▶ GIVEN TEXT:
──────
In February of last year, during my year of digs, I spent a few weeks in Tasmania with the Flinder’s University Historical Archaeology Field School run by Dr. Heather Burke. We were based at Willow Court, a large complex of buildings that functioned as a mental health institution from 1827 to 2000. The goal for that season’s fieldwork was to prepare the site for excavation by mapping the complex with a total station, doing geophysical surveys to identify sub-soil features and cataloguing artefacts in storage.

Surveying the maximum security courtyard with a total station

While working with the Flinder’s team I was able to spend some time with Dr. Kelsey Lowe surveying the gardens surrounding Frascati House, the cottage that was built by Willow Court’s Superintendent in 1832. We used ground penetrating radar, an electrical resistivity device and a magnetic gradiometer to survey the area in order to target areas to place future excavation trenches. Learning from experts like Dr. Lowe was one of the highlights of my year of digs. I was able to get an insider’s perspective on the pros and cons of doing geophys on historical sites – hidden metal in the ground is not the friend of the archaeological geophysicist!

Dr. Lowe setting up the GPR

The second Global Archaeology expert to be featured, Dr. Lowe is an Australian Research Council Senior Research Associate at the University of Southern Queensland who performs geophysical surveys around the world. She conducts fieldwork in the state of Queensland, Australia on Historical Native Mounted Police camps, as well as in Cyprus, Turkey, Southeast Asia and the United States. The landscapes she works in vary from sandstone escarpments in Australia – to limestone formations in Cyprus – to alluvial plains in Southeast Asia. In these vastly different regions of the world she uses the same technology and techniques to understand human behaviour in the built environment.

The author and a fieldschool student using the GPR

While Dr. Lowe focuses her energy on archaeological geophysics she has had lots of experience getting her hands dirty in the trenches. Her most memorable archaeological experience was in Cyprus:

“I was assisting a field school in 2015, and as part of the field school, I unearthed a young female burial found on the floor of a Middle Bronze Age mudbrick house during the archaeological excavations. She was adorned with faience beads, copper ingots and spiral earrings. Finding her was completely unexpected as the cemetery for the site was only 50 m away. It was the mudbrick wash from the structure’s walls that preserved her.”

Dr. Lowe giving a lesson in archaeological geophysics

Geophysics is a unique archaeological technique because it is a minimally invasive way to understand the archaeological record. It allows archaeologists to create maps of archaeological features without disturbing them through digging. However, international travel with all that equipment can be a challenge! When doing archaeological prospection Dr. Lowe uses ground-penetrating radar (GPR), magnetometers, electromagnetic induction and resistance meters to map what is below the surface and a total station to map the ground surface itself. After the surveys are done she conducts geoarchaeological analysis in the lab to understand the composition of archaeological soils. These include magnetic susceptibility, loss on ignition, particle size analysis and phosphorus analysis. ESRI ArcGIS is used to process all the data collected and turn it into maps of the archaeological landscapes she walked over days, weeks or months before.
──────
▶ RECORDED INFORMATION:
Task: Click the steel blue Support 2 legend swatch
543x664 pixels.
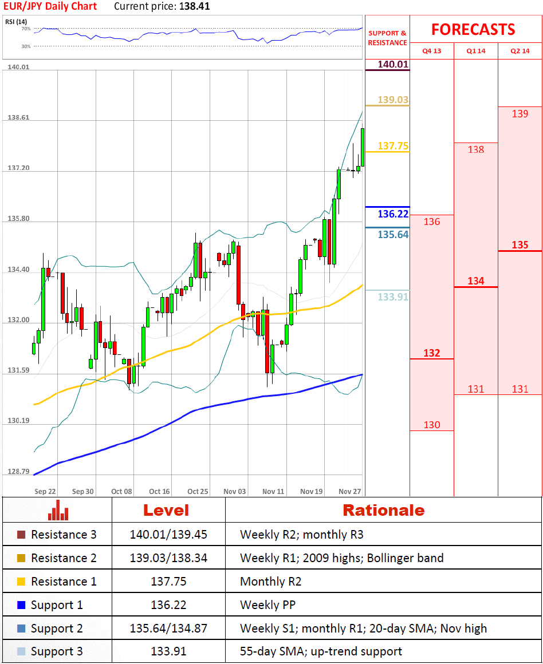Action: (x=22, y=629)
──────
▶ WHAT YOU NEED TO DO:
According to the archaeology text, during which years did Willow Court operate as a mental health institution? The material above is independent of the archaeology text.

▶ WORKED SOLUTION:
From 1827 to 2000.